Non-asymptotic Global Convergence Analysis of BFGS with the Armijo-Wolfe Line Search
Qiujiang Jin, Ruichen Jiang, Aryan Mokhtari
TL;DR
This work provides explicit, non-asymptotic global convergence rates for BFGS with Armijo-Wolfe line search on $\mu$-strongly convex, $L$-smooth functions, achieving a global linear rate of $\left(1 - \frac{1}{\kappa}\right)^t$ with $\kappa=\frac{L}{\mu}$, and, when the Hessian is Lipschitz, a rate independent of $\kappa$ after sufficient iterations. It also establishes a global non-asymptotic superlinear rate of $\mathcal{O}\left((\frac{C}{t})^t\right)$, where $C$ depends on problem size, condition number, and initialization via $B_0$. The results culminate in a global complexity characterization for BFGS with Armijo-Wolfe, and a log-bisection scheme for efficiently enforcing the line-search conditions. Together, these findings quantitatively connect initialization, line-search parameters, and problem regularity to global convergence behavior, offering practical guidance for deploying BFGS in strongly convex settings.
Abstract
In this paper, we present the first explicit and non-asymptotic global convergence rates of the BFGS method when implemented with an inexact line search scheme satisfying the Armijo-Wolfe conditions. We show that BFGS achieves a global linear convergence rate of $(1 - \frac{1}κ)^t$ for $μ$-strongly convex functions with $L$-Lipschitz gradients, where $κ= \frac{L}μ$ represents the condition number.
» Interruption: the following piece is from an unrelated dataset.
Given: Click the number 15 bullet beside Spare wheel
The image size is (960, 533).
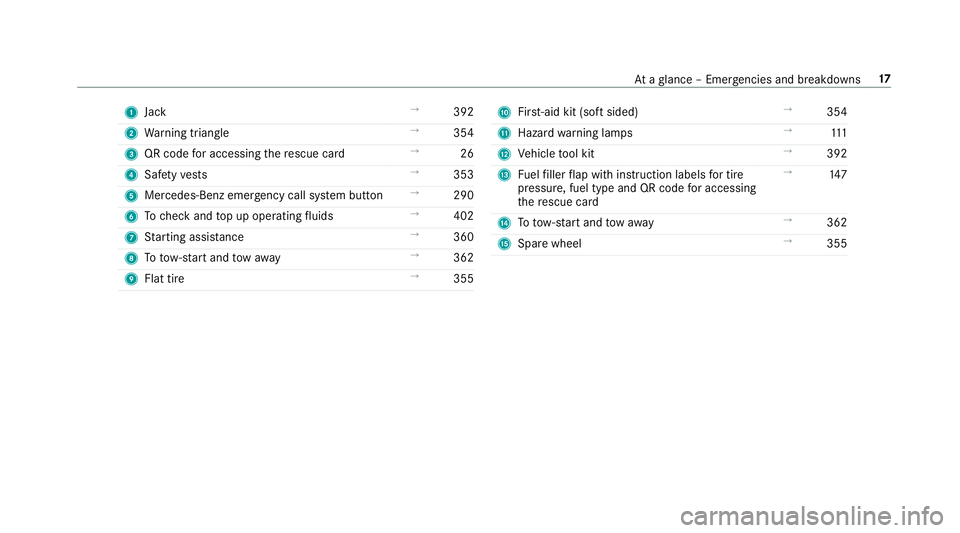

Additionally, if the objective function's Hessian is Lipschitz, BFGS with the Armijo-Wolfe line search achieves a linear convergence rate that depends solely on the line search parameters, independent of the condition number. We also establish a global superlinear convergence rate of $\mathcal{O}((\frac{1}{t})^t)$. These global bounds are all valid for any starting point $x_0$ and any symmetric positive definite initial Hessian approximation matrix $B_0$, though the choice of $B_0$ impacts the number of iterations needed to achieve these rates. By synthesizing these results, we outline the first global complexity characterization of BFGS with the Armijo-Wolfe line search. Additionally, we clearly define a mechanism for selecting the step size to satisfy the Armijo-Wolfe conditions and characterize its overall complexity.